There is one spell he can do reliably and perfectly; he can call anything to him. When he initially began practicing magic he practiced by summoning a bottle to his hand (and it exploded at him a few times; he still has the scars), and through both repetition and the indelible strangeness of magic, it became part of him in a way no other spell is. He’s pulled demons out of their hosts this way, which is supposed to be advanced, complex spellwork. It something can be conceptualized as an object, he can grab it, wherever it is and whatever it is. Of course, then he’s got it, which can be a whole different problem.
Tony has always had a knack for knowing things he shouldn’t, but it took a wizard to recognize his odd perspicacity for latent magic. Tony’s knack could be best described as witch-sight. He can make connections from the simplest bit of information, and he discerns magic and supernatural beings for what they are.
Inventory: A hoodie, t-shirt, and jeans (taken in repeatedly after spell-related weight loss), sneakers, a pretty empty wallet, show notes, and a walkie talkie with no mate.
Appearance: Tony is a pale brunette, not classically handsome and a bit baby-faced, but cute-ish if you look sideways and don’t mind the exhausted-and-haggard look. He has a big nose and puppy eyes and his hair is always a little too long and out of place. He’s on the tall side of medium but very thin, thanks to his poorly-thought-out way of doing magic, and his clothes usually don’t fit very well, as much because he doesn’t care as because he keeps going down a size every time he’s got to fire a fireball at a demon. He delights in annoying people who equate gay with fashion sense.
PB: Alex Turner

Samples
Log Sample:
Tony flipped hurriedly through the script. He’d been handed the thing about five minutes before shooting, as regularly occurred. He’d been around two years and had his job title incrementally upgraded twice, but he was still generally mistaken for a PA, even by his nearest and dearest.
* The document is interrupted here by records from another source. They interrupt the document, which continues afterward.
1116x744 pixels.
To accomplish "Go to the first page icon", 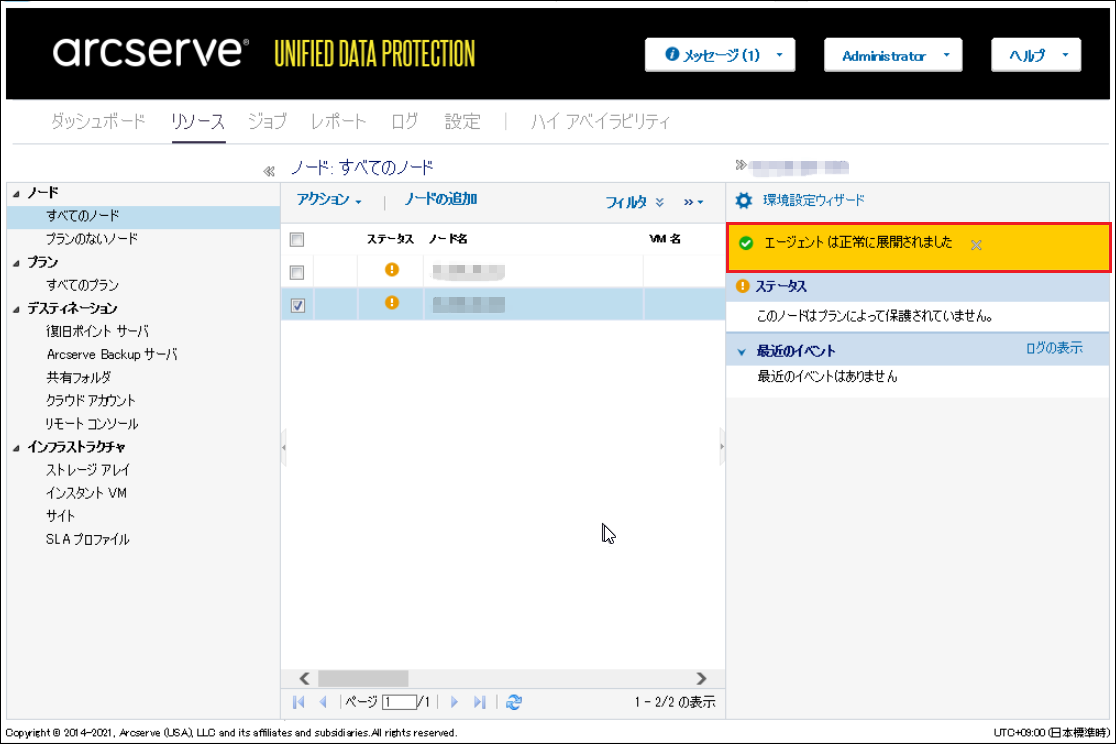I will [298, 702].
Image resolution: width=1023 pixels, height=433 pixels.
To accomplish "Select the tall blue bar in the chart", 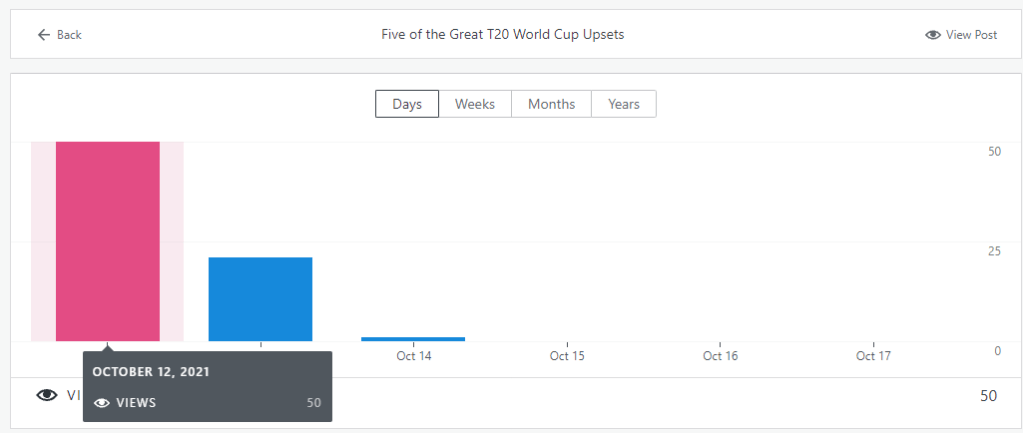I will point(260,299).
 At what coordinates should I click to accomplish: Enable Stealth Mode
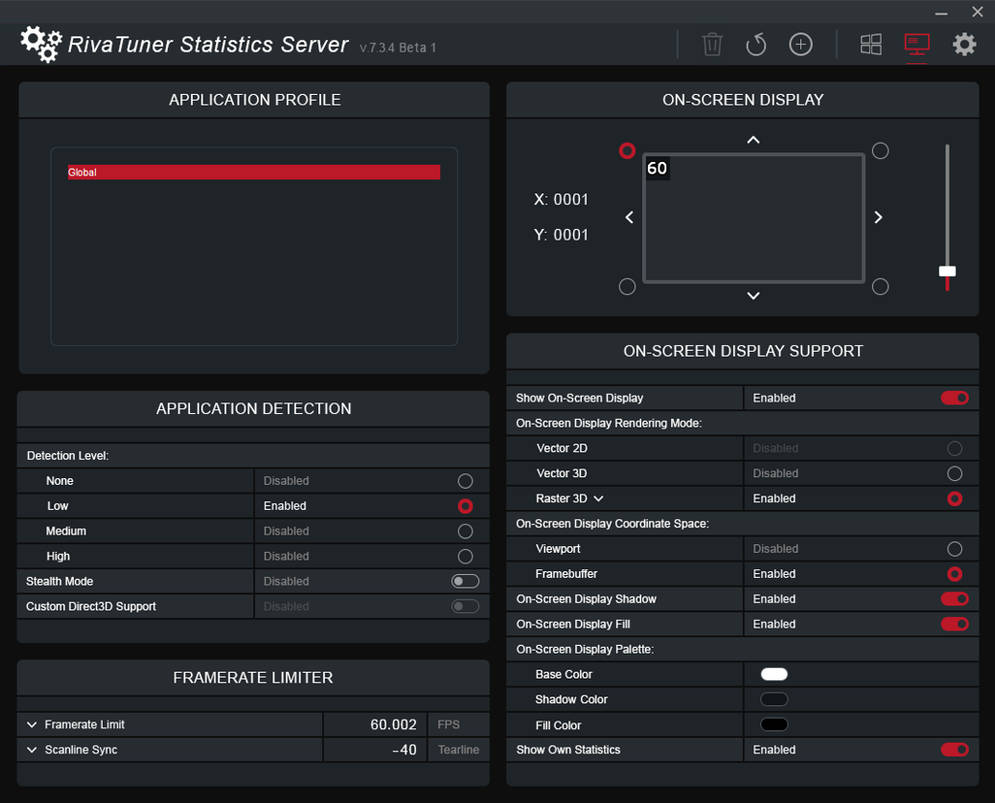coord(464,580)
He needed the victim of the week on set in approximately negative five minutes. He hurried around a floodlight that definitely wasn’t where it was supposed to be, ran past the bathroom with its “DON’T
“We’re ready to shoot, uh... Lisa? Lisa. Try and look a little more drained than last take, okay? The licht has already devoured most of your soul. That’s not the sexy kind of undead.” He would know.
She gave him a poisonous look and stormed out. Tony caught himself watching her shadow for any unusual flickering. Even after so long, the studio had seen too many upheavals of reality not to be careful.
Network Sample:
[A scruffy, tired-looking young man wearing a scowl that looks stuck on addresses the network at large.]
Um... This is a long shot, but nothing about this makes a lot of sense, and that’s by my standards. Does anyone know of a Lee Nicholas here? Henry Fitzroy? Chester Bane? Victoria Nelson? Guys? Olly-olly-oxen-free! ...Just checking.
[He pauses, sighs, and shrugs.]
Barring that, a Moosehead and some decent poutine? Even bad poutine. If you have fries and gravy I’ll work it out myself.